Hypericum species are important as a source of natural-bioactive compounds in the Turkish folk medicine. Among them, Hypericum lanuginosum has not been explored so far for its biological properties. The current study aimed to determine the antioxidant activity, enzyme inhibitory potential, and phenolic content (spectrophotometric and liquid chromatography/high resolution mass spectrometry (LC-HRMS) analysis) of different solvent extracts (ethyl acetate, methanol, and aqueous) of H. lanuginosum aerial parts. Twenty one phenolic compounds including phenolic acids, acylquinic acids, flavonoids and bioflavonoids were identified by LC-HRMS profiles.

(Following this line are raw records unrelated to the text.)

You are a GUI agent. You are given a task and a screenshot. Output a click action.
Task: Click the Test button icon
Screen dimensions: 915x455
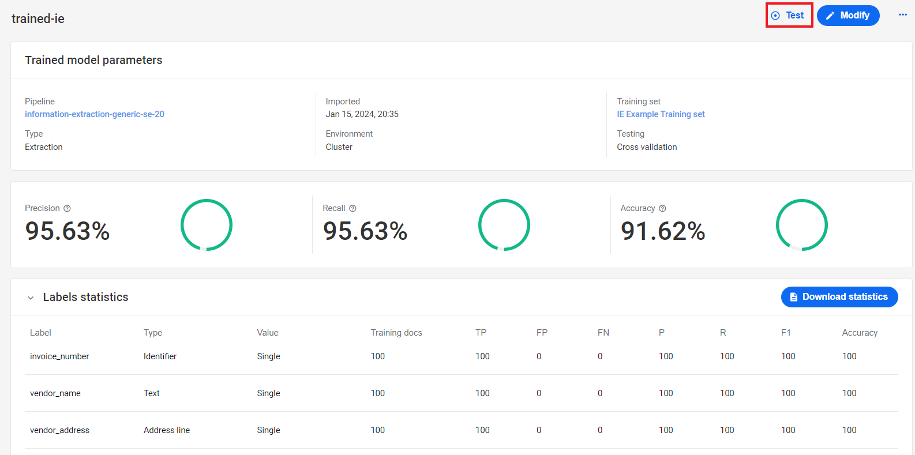(x=775, y=16)
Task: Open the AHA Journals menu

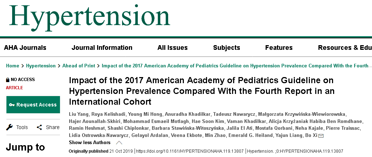Action: (25, 48)
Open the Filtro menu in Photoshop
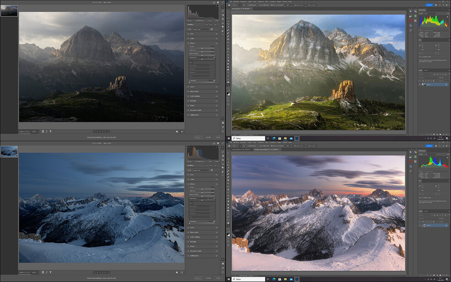 [267, 2]
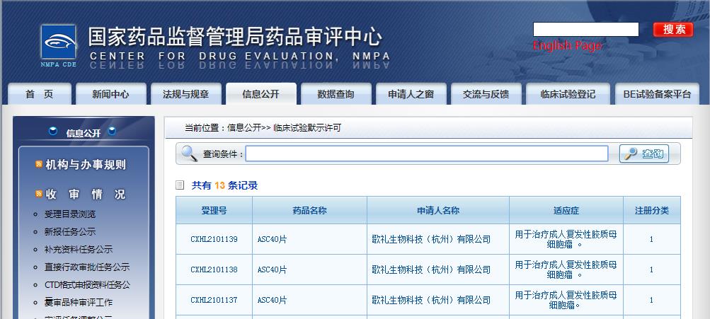Click the magnifier icon beside 查询条件
Screen dimensions: 710x319
coord(189,153)
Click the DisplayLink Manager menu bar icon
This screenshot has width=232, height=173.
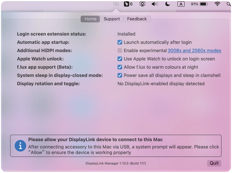pyautogui.click(x=116, y=4)
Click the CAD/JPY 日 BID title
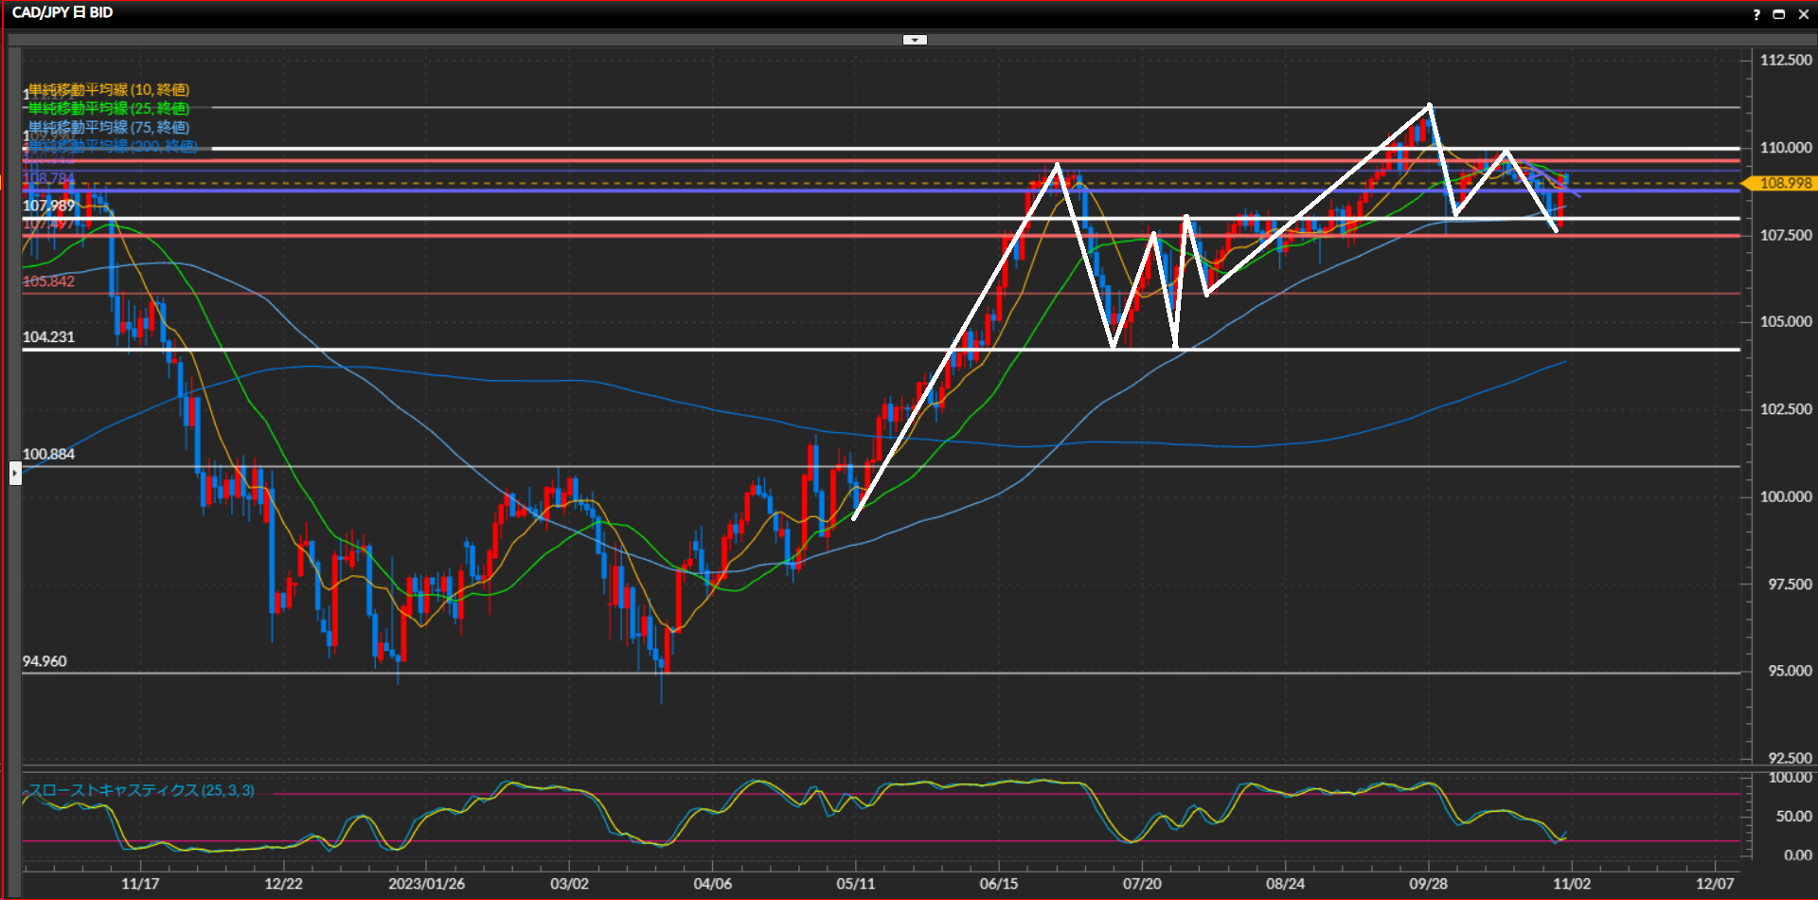Image resolution: width=1818 pixels, height=900 pixels. point(62,12)
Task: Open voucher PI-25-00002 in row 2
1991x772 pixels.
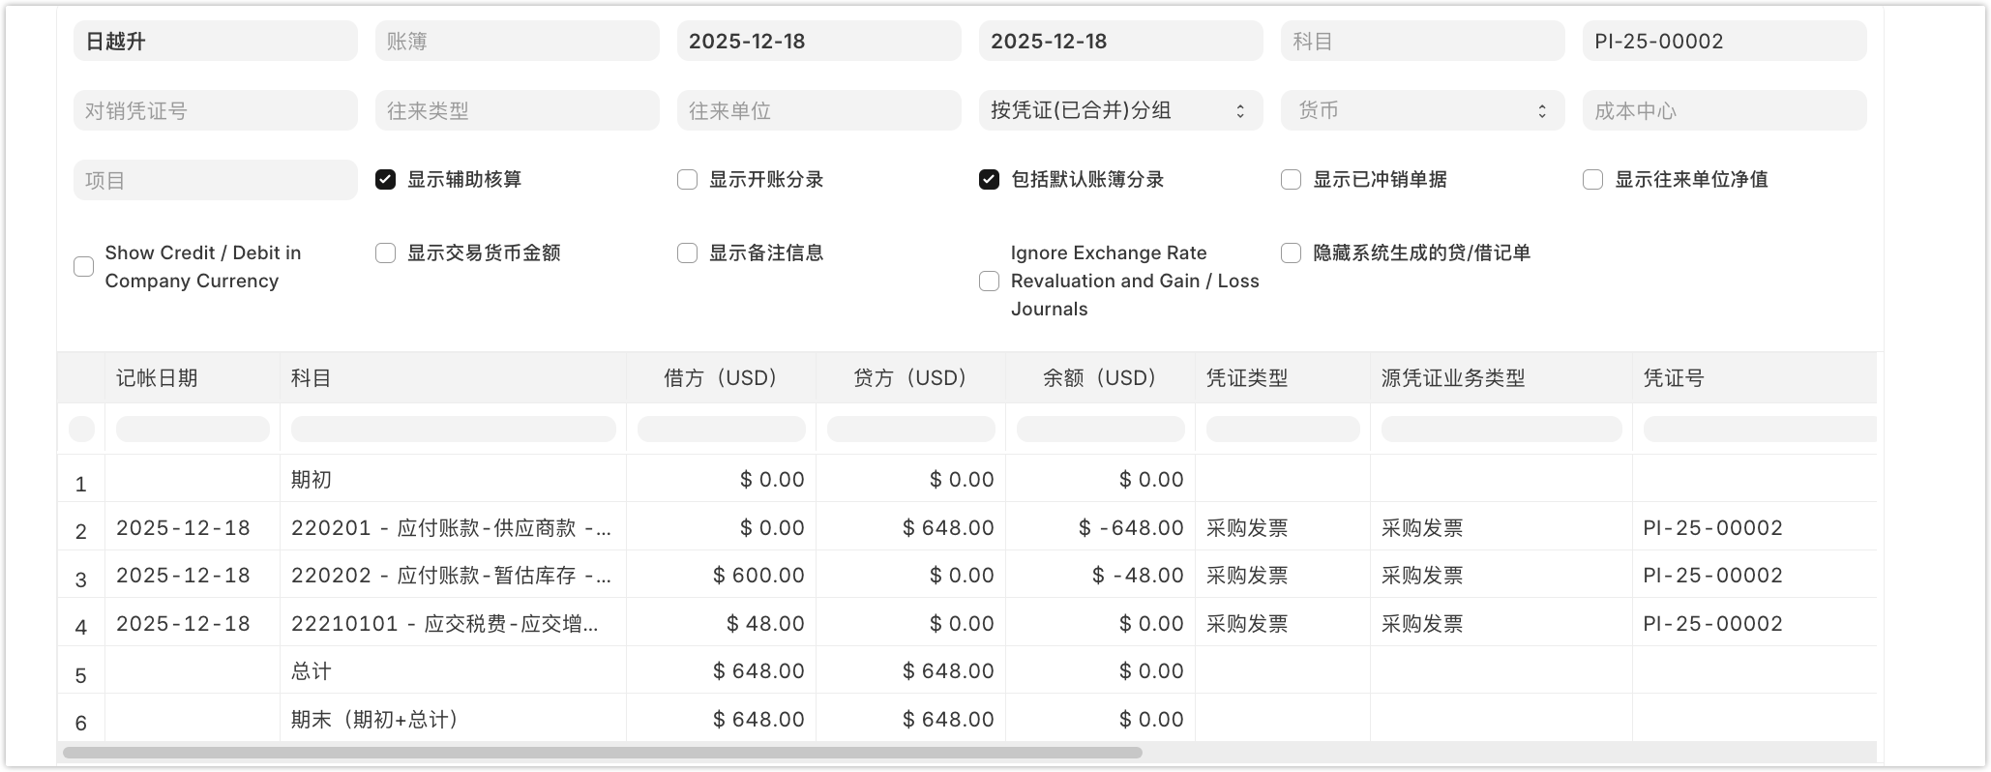Action: coord(1712,528)
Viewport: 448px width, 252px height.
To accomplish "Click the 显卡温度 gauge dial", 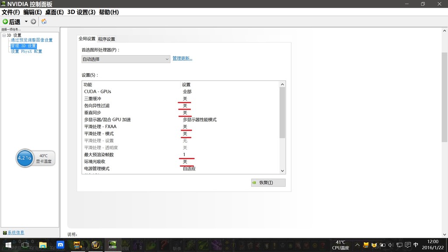I will (25, 158).
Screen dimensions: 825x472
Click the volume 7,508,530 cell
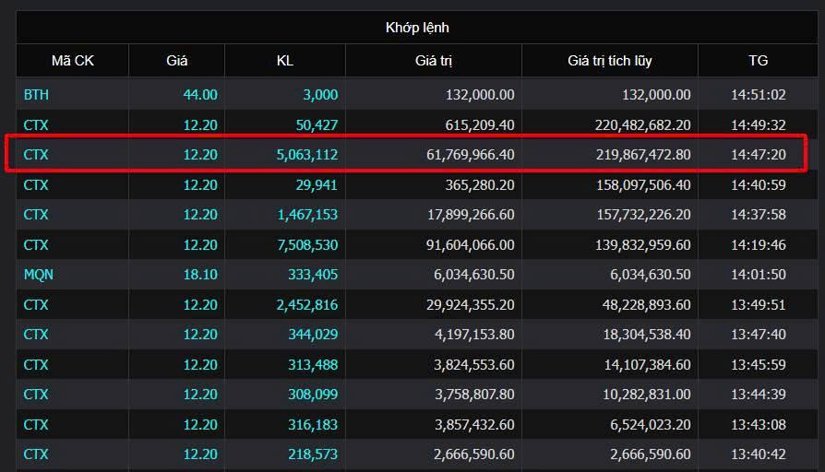coord(307,245)
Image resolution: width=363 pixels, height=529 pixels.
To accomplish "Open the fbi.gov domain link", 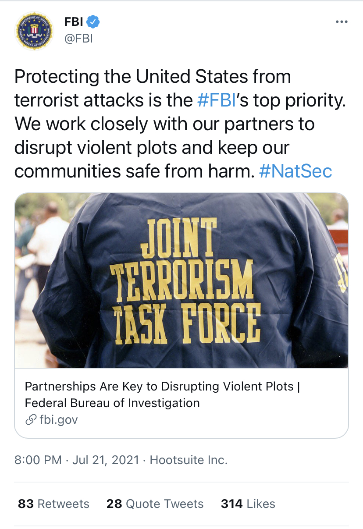I will coord(58,419).
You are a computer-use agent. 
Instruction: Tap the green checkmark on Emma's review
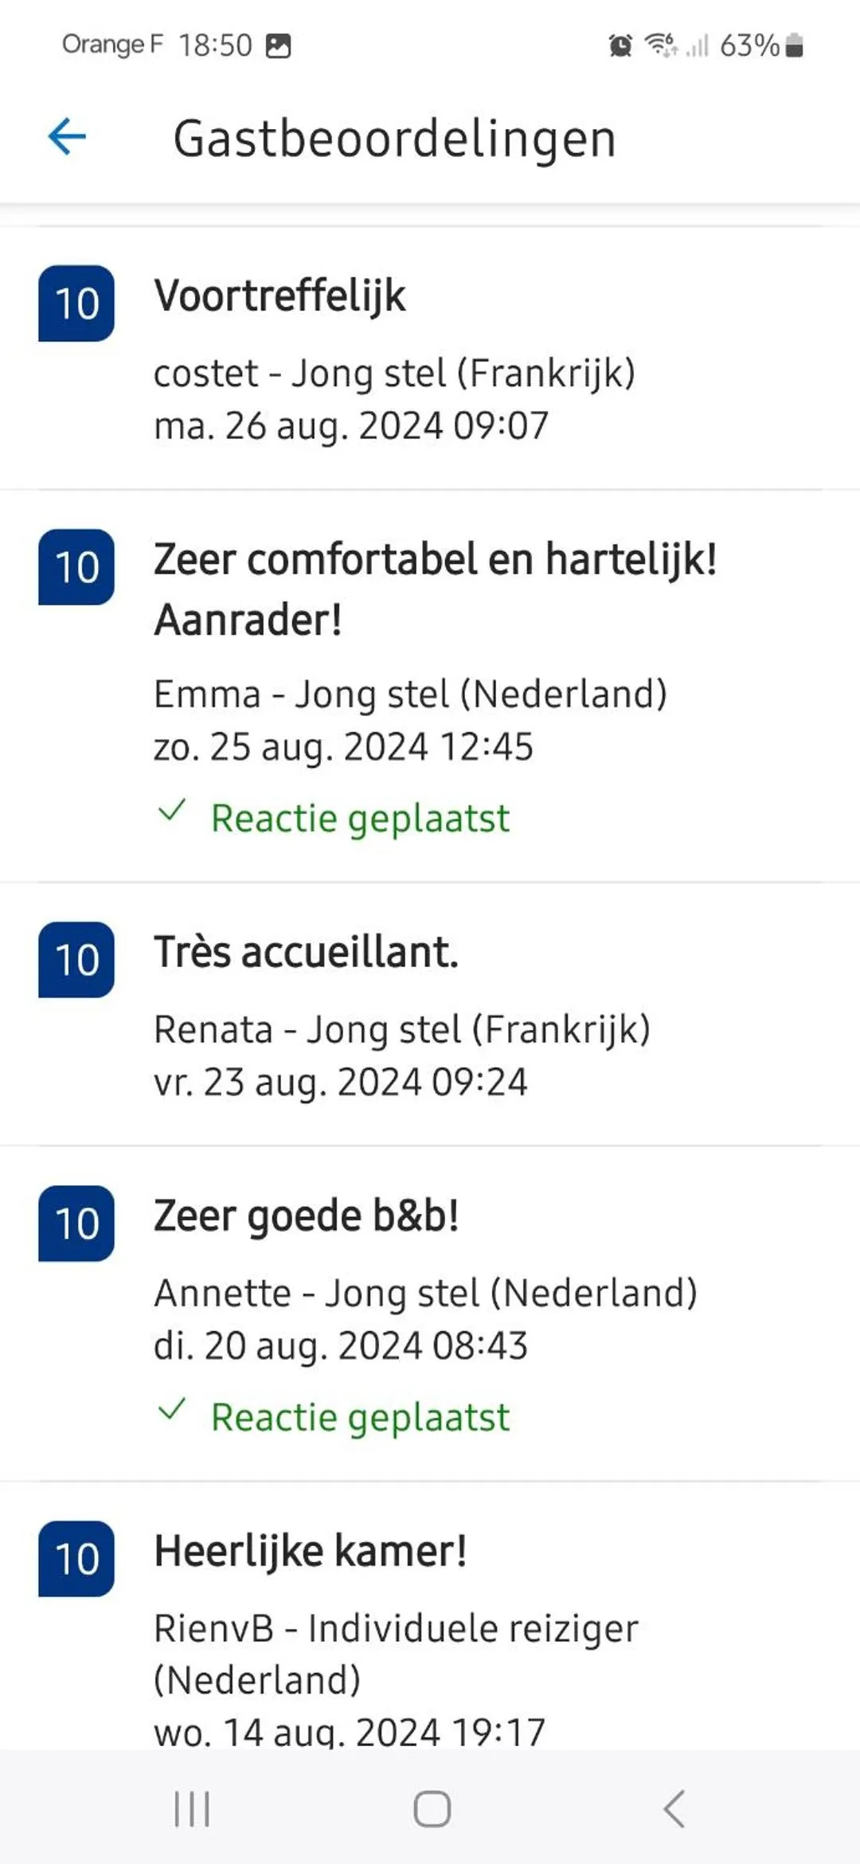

Quinic acid was the dominant compound in all H. lanuginosum extracts. The highest total phenolic (168.56 mg gallic acid equivalent (GAE)) and flavonoid (53.22 mg rutin equivalent (RE)) contents were observed in the aqueous extract. Also, the aqueous extract was the best antioxidant, showing the highest 1,1-diphenyl-2-picrylhydrazyl (DPPH) and 2,2′-azino-bis(3-ethylbenzothiazoline)-6-sulfonic acid (ABTS) scavenging, ferric reducing antioxidant power (FRAP), cupric reducing antioxidant capacity (CUPRAC), and activity in the phosphomolybdenum assay. The methanol extract exhibited the strongest metal chelating and inhibitory effect on α-amylase and tyrosinase. In contrast, the most efficient inhibitor of cholinesterases and α-glucosidase was the ethyl acetate extract. Docking showed that the selected compounds are all possible inhibitor candidates of tyrosinase. To conclude, each solvent extract of H. lanuginosum varied in its chemical and biological profile but overall, possess a good source of many natural agents which can be used to manage ailments inked with oxidative stress.